You must understand that, in order to sow the seed for new product development, investment on basic research is needed. Especially in the post-COVID-19 era, I believe that investments in R&D have become truly essential.
Also, entrepreneurship and venture capital have not taken root yet in Japan. Compared to the situation in the U.S., venture capital in Japan comprises only 3%. In the U.S., 75% of new jobs are created by new companies. We need to revive Japan’s economy with new companies, which are formed by new ideas coming from entrepreneurs and research in the universities. This is a very under-developed area in Japan.
As the third President of OIST, can you tell me about the outlook of OIST?
Recently, OIST invited several highly renowned, international scientific leaders to discuss the direction of its future portfolio. In 2017, we introduced the Perspective Council, where we invited Nobel laureates and directors from Max Planck Institutes to discuss with OIST faculty members on what direction in science should OIST take in the future.
Additionally, I have introduced the External Peer Review Committee, which examines with a bird’s-eye view the University’s performance instead of only looking at individual performances. These processes are how I balance the managerial as well as scientifically forward-looking tasks that OIST demands for success.
The mission of OIST rests upon the three pillars of research, education and technology transfer. For research as well as education, we must grow. Currently, we have 80 faculty members while the University of Tokyo has approximately 2,200 professorial staff and 300 lecturers. Our benchmark is the California Institute of Technology, which has about 360 faculty members. This is the goal for OIST to reach in the next 10 to 20 years. We also aim to increase the number of our students. We will have around 60 students coming to OIST every year for the PhD program, selected from more than 1500 applicants. We need to increase the number of faculty and students while maintaining the 1:3 ratio of faculty to student.
Also, we need to play a bigger role in the development for Okinawa. OIST has created a sizeable international community proportional to the local population here in Onna Village. However, people are still unaware of what we have been doing in Okinawa. We need to cultivate a greater presence by directly contributing to businesses in Okinawa. The COVID-19 pandemic has had a particularly negative impact upon Okinawa’s tourism, the biggest industry in Okinawa.
OIST can be a tool to diversify Okinawa’s economic base by helping to generate startups, which provide job options and attract other business services for employment besides tourism. We now have plans to build an innovation park on the lands next to our campus provided by Onna Village. We want to build something that is in harmony with nature, human well-being and technological innovation. That is our goal for the next decade.

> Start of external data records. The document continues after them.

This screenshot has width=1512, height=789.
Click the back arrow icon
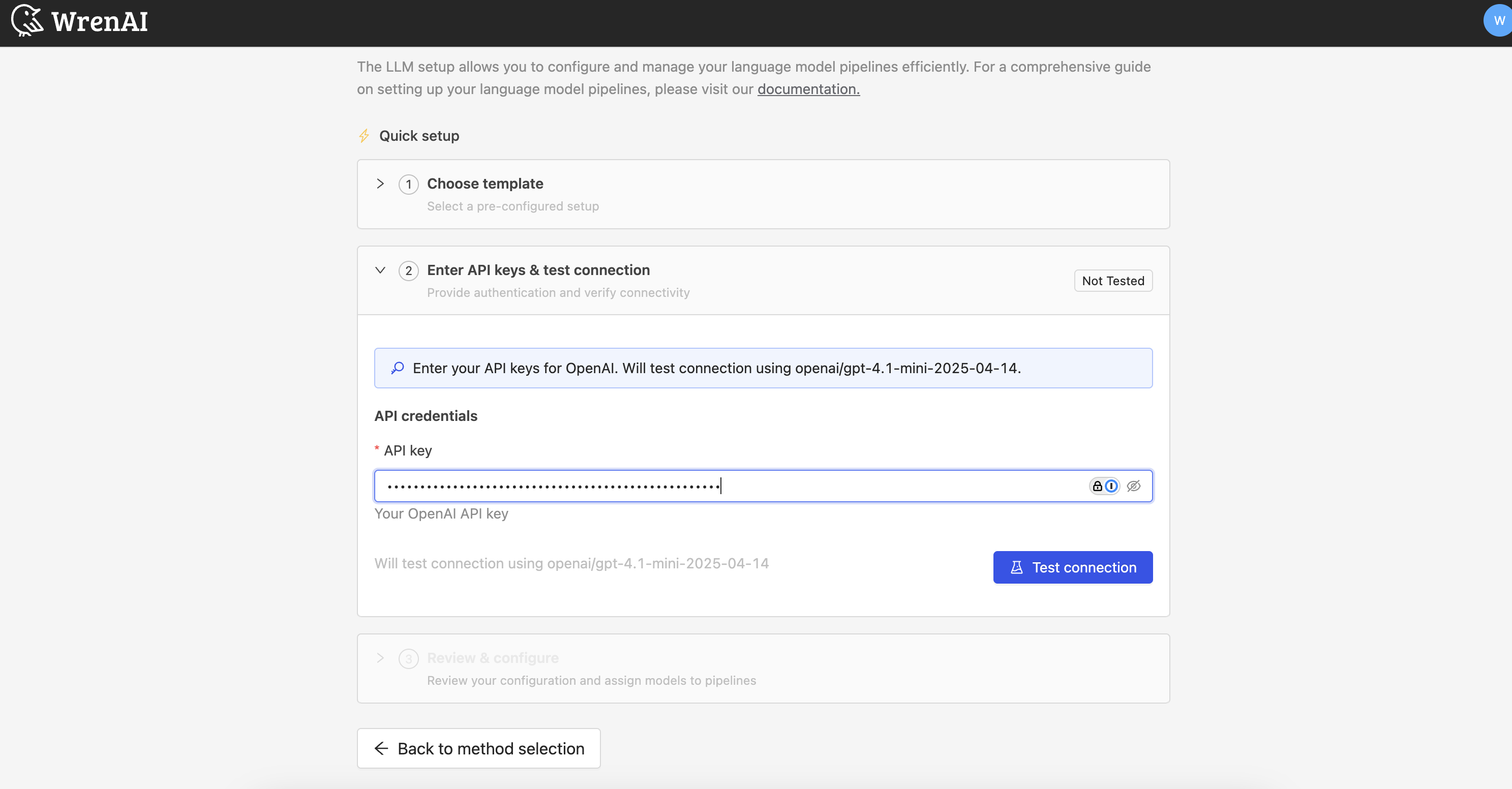tap(381, 748)
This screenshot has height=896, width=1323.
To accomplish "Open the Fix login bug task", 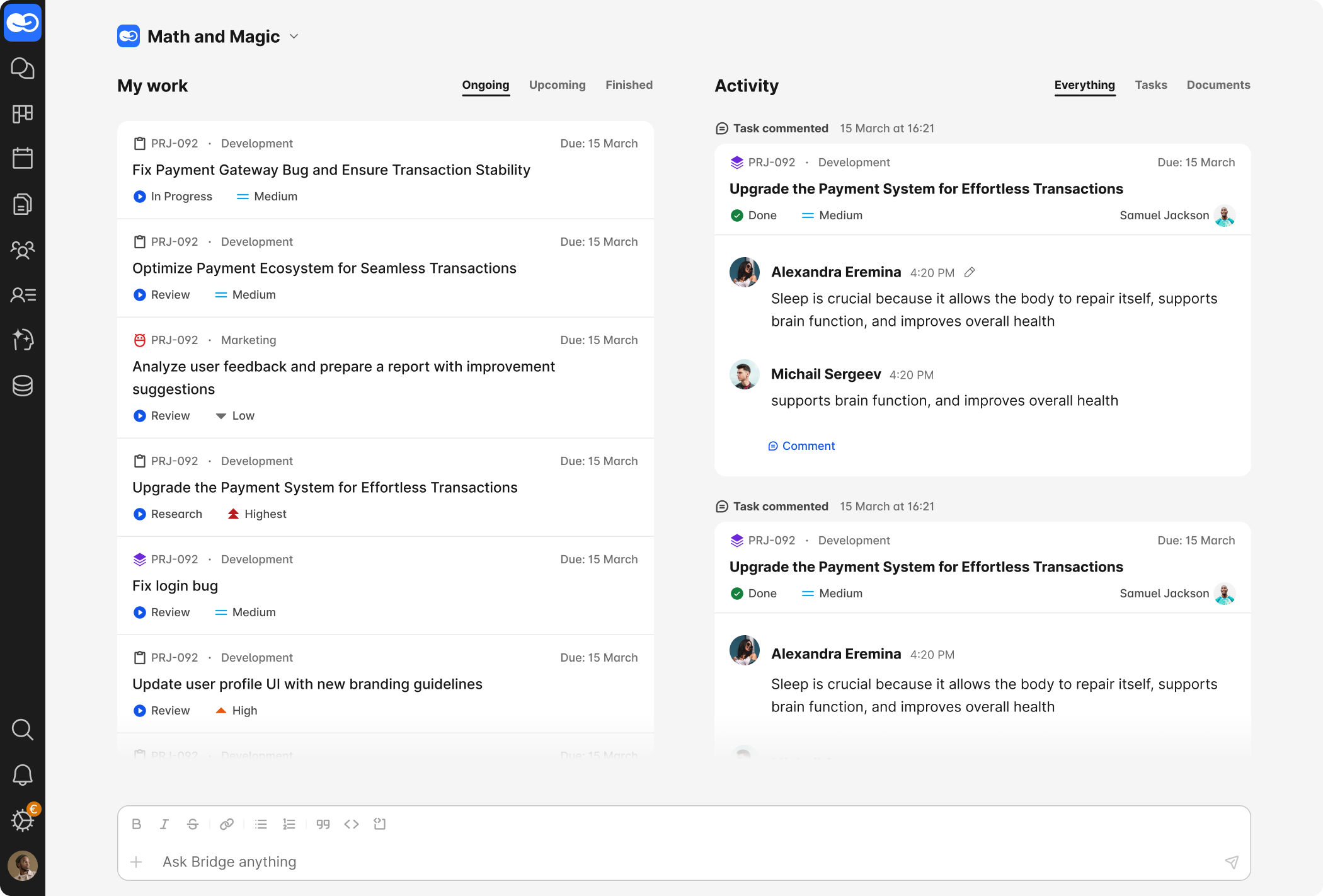I will pos(175,586).
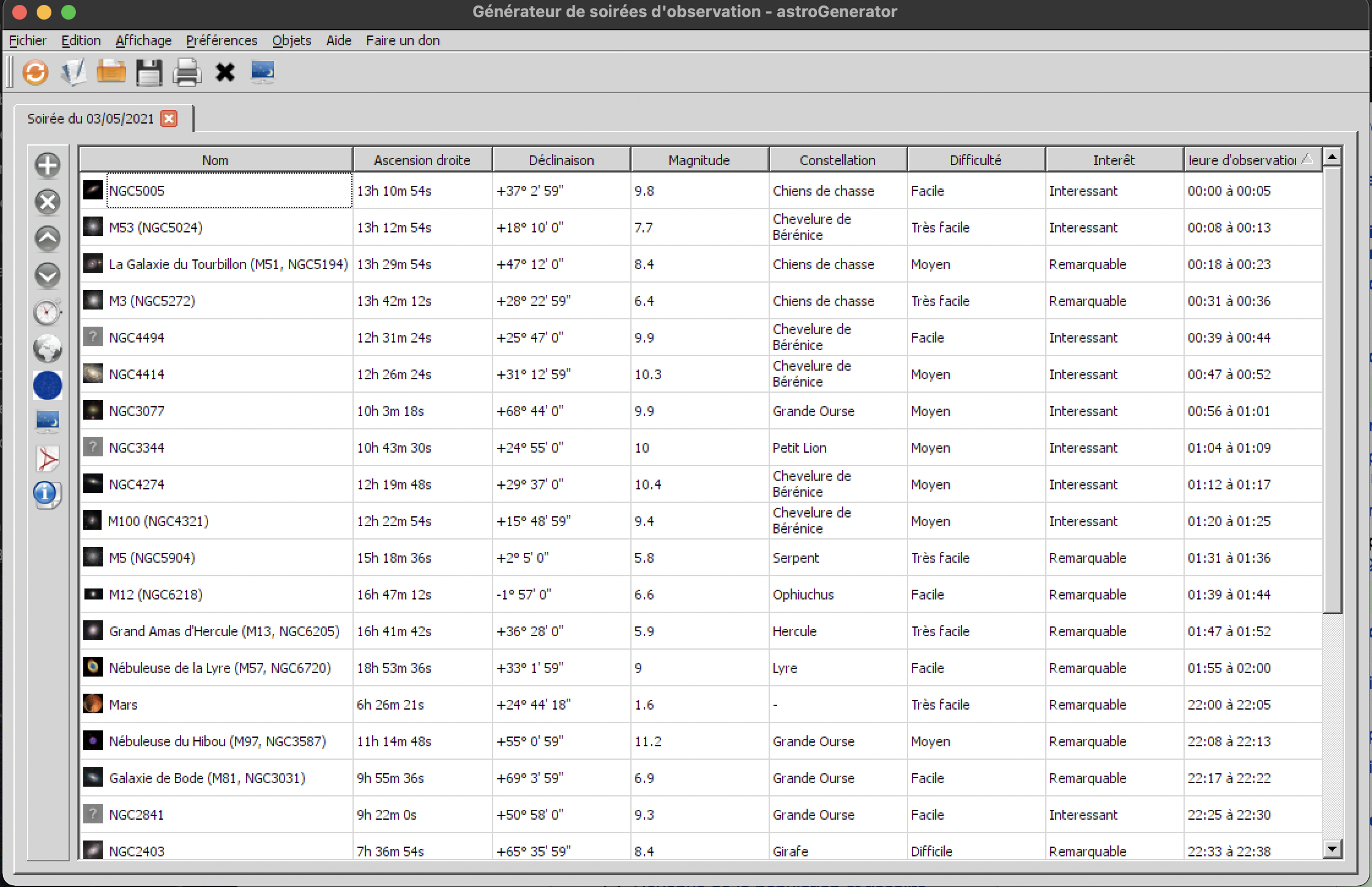
Task: Open the Objets menu
Action: (291, 40)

Profile: Peter Gruss, President/CEO, Okinawa Institute of Science and Technology Graduate University
Born in 1949 in Alsfeld, Germany, Peter Gruss obtained his PhD degree in Biology at the University of Heidelberg. He served as the President of the Max Planck Society in Germany from 2002 to 2014, before being appointed President of OIST in 2017. He was also the Chairman of the Siemens’ Technology and Innovation Council.
The original article in Japanese was published in the October 2020 edition of the Monthly Sentan Kyoiku under the title "設立数年で世界トップクラスに 世界中の人材を惹きつける OIST".